О реальности воображаемого мира хорошо сказал современник Гофмана поэт-романтик Новалис (Фридрих фон Харденберг): „Сказка подобна сновидению, она бессвязна. Ансамбль чудесных вещей и событий. Например, музыкальные фантазии… В сказке царит подлинная природная анархия…“
Гофмановские сказки обыденной жизни порой выражают реальность полней, чем точнейшие натуралистичные описания. Ибо мир человека во многом — создание его ума, эмоций, воображения.
Фантастический реализм Гофмана оказался созвучным той эпохе, когда феодальная система преображалась в новую общественную формацию, где определяющей стала власть денег, капитала. Её олицетворяет Маленький Цахес по имени Циннобер, обладатель волшебных золотых волосков, благодаря которым он, маленький пошлый уродец, выглядит в глазах окружающих высоким умным красавцем (в наше время подобные образы формируют СМРАП).
В середине XIX века в Париже на балу у принцессы Матильды писатели братья Гонкур обратили внимание на человечка, возле которого сгрудились вельможи. „А перед ними — чудовищная фигура с самым плоским, самым низменным, самым страшным лицом, словно лягушачьей мордой… рот, напоминающий прорезь в копилке, притом же слюнявый, — настоящий сатир царства золота.
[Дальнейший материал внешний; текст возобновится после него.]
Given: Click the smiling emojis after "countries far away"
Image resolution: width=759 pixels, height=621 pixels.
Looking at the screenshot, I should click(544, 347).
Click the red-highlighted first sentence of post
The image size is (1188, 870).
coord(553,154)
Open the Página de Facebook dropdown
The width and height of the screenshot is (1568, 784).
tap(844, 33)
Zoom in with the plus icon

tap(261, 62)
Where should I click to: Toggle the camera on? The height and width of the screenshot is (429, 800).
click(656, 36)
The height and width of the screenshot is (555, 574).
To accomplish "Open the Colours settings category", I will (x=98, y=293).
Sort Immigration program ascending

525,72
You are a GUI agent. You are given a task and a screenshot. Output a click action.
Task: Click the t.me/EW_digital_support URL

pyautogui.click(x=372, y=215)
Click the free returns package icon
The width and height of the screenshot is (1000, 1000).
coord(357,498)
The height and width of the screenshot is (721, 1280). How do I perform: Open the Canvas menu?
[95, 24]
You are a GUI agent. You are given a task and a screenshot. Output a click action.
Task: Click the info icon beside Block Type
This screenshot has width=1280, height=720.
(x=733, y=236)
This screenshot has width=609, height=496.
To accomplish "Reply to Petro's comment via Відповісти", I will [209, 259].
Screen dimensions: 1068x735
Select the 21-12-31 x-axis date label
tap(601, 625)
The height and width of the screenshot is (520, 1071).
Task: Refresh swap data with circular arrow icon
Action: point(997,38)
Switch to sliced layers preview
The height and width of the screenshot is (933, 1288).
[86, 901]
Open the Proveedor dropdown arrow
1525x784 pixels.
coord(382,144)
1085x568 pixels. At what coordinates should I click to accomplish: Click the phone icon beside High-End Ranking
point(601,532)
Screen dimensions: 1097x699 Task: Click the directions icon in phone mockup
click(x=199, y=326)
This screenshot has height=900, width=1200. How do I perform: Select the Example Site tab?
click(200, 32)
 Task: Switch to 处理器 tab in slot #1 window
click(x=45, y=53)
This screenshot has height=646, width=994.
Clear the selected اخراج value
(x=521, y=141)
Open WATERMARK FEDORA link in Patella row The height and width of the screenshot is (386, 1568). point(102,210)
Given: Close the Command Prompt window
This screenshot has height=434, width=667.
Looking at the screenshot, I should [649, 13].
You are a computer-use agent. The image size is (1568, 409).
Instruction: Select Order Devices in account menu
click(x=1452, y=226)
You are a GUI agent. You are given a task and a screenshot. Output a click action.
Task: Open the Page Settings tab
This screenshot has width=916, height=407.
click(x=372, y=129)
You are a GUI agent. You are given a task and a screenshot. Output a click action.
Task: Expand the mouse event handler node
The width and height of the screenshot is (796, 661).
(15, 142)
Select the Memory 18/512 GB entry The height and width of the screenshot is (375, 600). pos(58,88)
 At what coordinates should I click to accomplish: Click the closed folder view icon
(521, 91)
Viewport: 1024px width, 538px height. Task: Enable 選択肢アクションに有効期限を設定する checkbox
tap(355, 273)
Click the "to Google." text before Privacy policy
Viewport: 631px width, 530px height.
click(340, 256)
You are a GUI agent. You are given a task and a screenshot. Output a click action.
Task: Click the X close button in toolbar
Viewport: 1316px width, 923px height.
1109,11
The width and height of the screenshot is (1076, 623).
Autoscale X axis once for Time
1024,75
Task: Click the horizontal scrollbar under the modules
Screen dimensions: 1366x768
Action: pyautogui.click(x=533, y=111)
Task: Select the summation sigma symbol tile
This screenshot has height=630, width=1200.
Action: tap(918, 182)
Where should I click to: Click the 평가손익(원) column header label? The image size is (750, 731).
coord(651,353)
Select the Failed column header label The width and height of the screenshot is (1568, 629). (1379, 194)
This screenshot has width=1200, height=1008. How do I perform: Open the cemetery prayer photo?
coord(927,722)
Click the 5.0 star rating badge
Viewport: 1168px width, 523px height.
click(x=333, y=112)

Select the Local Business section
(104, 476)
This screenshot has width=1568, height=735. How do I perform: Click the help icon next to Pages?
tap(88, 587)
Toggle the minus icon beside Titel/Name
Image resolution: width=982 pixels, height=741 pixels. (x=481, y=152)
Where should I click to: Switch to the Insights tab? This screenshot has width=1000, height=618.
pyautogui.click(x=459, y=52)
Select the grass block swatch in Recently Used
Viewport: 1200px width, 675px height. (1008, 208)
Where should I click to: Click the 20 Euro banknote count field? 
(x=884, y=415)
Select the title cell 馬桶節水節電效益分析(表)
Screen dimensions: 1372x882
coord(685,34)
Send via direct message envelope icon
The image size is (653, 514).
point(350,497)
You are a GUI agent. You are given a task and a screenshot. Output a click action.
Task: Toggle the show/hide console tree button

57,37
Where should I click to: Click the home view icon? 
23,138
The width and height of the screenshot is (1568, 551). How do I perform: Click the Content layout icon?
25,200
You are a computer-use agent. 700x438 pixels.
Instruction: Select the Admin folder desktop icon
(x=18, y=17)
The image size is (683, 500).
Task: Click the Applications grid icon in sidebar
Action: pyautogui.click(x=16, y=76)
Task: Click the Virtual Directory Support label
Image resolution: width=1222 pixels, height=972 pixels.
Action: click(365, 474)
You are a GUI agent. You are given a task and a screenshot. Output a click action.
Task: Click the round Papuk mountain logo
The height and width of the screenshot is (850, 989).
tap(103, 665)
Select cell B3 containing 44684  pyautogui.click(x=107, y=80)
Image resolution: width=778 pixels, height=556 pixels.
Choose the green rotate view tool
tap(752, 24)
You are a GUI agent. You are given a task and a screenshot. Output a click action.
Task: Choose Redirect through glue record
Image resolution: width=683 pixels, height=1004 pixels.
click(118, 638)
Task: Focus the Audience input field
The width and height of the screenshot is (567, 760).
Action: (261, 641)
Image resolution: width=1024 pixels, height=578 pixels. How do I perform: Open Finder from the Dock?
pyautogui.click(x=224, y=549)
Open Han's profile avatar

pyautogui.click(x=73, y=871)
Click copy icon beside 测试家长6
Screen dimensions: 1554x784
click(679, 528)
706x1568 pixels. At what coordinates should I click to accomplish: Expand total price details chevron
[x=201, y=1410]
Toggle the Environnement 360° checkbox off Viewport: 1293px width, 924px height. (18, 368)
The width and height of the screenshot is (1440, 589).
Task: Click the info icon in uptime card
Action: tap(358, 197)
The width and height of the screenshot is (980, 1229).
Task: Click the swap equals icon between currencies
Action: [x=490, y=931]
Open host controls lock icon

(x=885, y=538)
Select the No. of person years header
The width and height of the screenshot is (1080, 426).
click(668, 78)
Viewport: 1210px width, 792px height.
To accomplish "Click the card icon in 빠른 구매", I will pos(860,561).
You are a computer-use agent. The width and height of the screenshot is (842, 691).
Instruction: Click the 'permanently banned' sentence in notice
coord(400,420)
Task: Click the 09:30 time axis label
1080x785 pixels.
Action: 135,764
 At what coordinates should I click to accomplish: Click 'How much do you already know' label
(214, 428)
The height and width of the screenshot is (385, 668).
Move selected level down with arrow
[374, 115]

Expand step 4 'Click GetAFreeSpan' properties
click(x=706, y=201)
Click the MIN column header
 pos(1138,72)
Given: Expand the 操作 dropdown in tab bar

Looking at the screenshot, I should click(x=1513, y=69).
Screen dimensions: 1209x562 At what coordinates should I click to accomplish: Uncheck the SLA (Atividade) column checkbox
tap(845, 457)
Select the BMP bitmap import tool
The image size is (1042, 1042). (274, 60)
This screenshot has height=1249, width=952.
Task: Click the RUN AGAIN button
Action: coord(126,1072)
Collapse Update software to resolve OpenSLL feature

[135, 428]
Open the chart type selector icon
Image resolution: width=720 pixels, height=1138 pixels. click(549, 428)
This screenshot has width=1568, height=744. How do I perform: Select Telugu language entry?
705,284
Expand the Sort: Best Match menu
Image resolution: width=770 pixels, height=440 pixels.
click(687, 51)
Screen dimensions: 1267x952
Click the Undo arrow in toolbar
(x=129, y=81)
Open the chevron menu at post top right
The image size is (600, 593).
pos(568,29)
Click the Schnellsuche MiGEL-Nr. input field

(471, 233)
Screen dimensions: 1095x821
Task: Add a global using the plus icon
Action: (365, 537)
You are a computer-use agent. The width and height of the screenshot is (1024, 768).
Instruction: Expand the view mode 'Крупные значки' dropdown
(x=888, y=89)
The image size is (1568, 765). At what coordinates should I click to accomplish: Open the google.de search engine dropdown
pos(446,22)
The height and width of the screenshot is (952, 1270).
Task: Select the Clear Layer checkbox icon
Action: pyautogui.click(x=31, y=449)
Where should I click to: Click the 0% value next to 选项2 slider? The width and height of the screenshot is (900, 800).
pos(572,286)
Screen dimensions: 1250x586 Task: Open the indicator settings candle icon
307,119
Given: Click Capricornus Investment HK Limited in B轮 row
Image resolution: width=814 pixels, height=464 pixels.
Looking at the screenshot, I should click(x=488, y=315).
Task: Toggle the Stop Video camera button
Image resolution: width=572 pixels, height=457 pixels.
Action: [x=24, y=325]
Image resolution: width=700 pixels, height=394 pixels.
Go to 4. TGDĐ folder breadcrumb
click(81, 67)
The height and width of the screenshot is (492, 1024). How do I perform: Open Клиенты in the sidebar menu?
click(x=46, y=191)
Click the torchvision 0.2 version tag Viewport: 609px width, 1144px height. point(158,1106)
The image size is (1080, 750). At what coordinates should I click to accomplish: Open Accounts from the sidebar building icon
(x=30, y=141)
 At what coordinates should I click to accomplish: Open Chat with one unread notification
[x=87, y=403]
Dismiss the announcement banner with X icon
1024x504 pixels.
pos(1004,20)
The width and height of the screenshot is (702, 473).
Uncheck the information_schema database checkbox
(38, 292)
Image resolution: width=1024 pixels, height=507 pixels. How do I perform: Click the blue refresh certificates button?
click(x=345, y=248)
Это Ротшильд“.
Вот такие „крошки цахесы“ разного физического, но одинаково уродливого внутреннего облика определяют общественную жизнь при олигархии. Под стать им и правители, ими выбираемые. Всё это — мёртвые души, подданные дьявольского золотого тельца. О них у нас писал Гоголь, фантасмагории которого были и страшны, и смешны одновременно.
Н. И. Лобачевский
Странности, связанные с именем Николая Ивановича Лобачевского (1792–1856), начинаются с его рождения. Отцом его, возможно, следует считать не Ивана Максимова (Лобачевского), как указано в метрике, а Сергея Степановича Шебаршина (Шабаршина), который значился его воспитателем и опекуном. Такая версия обоснована в книге математика Д.А. Гудкова „Н.И. Лобачевский. Загадки биографии“ (1992).
Конечно, нет смысла менять всемирно известную фамилию творца новой математики. Упомянут биографический казус, чтобы подчеркнуть: с детства Николай Иванович находился в необычном, двусмысленном положении. Вместе с братьями и матерью жил в доме Шебаршина, имея фамилию Лобачевский. С Иваном Максимовичем если и виделся, то мельком, постоянно общаясь с Сергеем Степановичем. Этот его второй (по-видимому, родной) отец умер в 1797 году. Такую дату смерти отца указывал Николай Иванович, тогда как в это время Иван Максимович был ещё жив.